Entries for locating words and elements
= = = = =

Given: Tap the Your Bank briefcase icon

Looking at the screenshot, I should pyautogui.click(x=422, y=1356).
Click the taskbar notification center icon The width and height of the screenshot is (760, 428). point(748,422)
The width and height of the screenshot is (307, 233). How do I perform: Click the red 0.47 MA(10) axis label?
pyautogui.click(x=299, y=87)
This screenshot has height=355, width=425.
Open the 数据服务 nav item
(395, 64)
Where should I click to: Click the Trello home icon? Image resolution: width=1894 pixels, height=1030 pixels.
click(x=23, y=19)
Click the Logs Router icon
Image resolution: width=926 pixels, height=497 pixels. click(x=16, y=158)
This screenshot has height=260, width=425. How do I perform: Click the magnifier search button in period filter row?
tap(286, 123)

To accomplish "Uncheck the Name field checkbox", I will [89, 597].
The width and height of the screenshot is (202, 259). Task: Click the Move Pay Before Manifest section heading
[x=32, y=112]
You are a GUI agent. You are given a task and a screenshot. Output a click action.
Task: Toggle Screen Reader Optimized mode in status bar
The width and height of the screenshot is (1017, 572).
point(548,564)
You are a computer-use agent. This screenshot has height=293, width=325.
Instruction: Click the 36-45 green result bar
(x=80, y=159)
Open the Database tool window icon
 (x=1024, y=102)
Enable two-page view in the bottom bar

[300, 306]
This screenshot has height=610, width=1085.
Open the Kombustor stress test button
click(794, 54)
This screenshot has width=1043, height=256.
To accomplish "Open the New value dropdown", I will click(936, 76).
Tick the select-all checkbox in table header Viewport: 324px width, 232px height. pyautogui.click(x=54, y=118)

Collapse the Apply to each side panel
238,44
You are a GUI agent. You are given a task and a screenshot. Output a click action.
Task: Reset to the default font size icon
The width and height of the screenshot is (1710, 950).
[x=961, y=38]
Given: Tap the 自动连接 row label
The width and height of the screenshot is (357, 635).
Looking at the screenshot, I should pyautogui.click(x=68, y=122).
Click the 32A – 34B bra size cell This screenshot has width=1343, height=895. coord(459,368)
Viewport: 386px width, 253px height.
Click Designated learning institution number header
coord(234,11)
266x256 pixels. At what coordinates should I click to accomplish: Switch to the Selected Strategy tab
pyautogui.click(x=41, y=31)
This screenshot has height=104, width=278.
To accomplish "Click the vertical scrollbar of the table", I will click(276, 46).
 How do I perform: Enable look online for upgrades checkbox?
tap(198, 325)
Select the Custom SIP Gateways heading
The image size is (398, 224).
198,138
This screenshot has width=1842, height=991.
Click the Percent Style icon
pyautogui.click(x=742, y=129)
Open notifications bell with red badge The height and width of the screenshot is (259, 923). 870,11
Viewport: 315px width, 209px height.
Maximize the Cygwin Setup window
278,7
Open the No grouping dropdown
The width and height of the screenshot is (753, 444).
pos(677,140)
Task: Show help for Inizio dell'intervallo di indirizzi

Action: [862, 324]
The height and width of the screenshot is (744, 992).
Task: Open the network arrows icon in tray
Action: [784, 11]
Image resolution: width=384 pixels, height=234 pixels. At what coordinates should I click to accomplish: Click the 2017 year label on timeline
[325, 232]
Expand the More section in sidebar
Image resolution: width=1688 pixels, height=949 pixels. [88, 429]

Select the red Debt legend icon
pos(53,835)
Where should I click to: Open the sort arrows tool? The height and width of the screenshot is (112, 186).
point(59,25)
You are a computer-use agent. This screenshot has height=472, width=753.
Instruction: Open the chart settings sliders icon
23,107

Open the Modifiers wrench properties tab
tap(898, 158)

= = = = =

WHAT NEEDS TO BE DONE: Convert the lines from the line with "Expand the More section in sidebar" to the line with "point(59,25)" into a two-column CSV with the columns input and output. Give one row for each entry, with its text under input and its answer under output, each in a single quoted field with line breaks replaced by spaces.

SOLUTION BELOW:
input,output
"Expand the More section in sidebar","Image resolution: width=1688 pixels, height=949 pixels. [88, 429]"
"Select the red Debt legend icon","pos(53,835)"
"Where should I click to: Open the sort arrows tool? The height and width of the screenshot is (112, 186).","point(59,25)"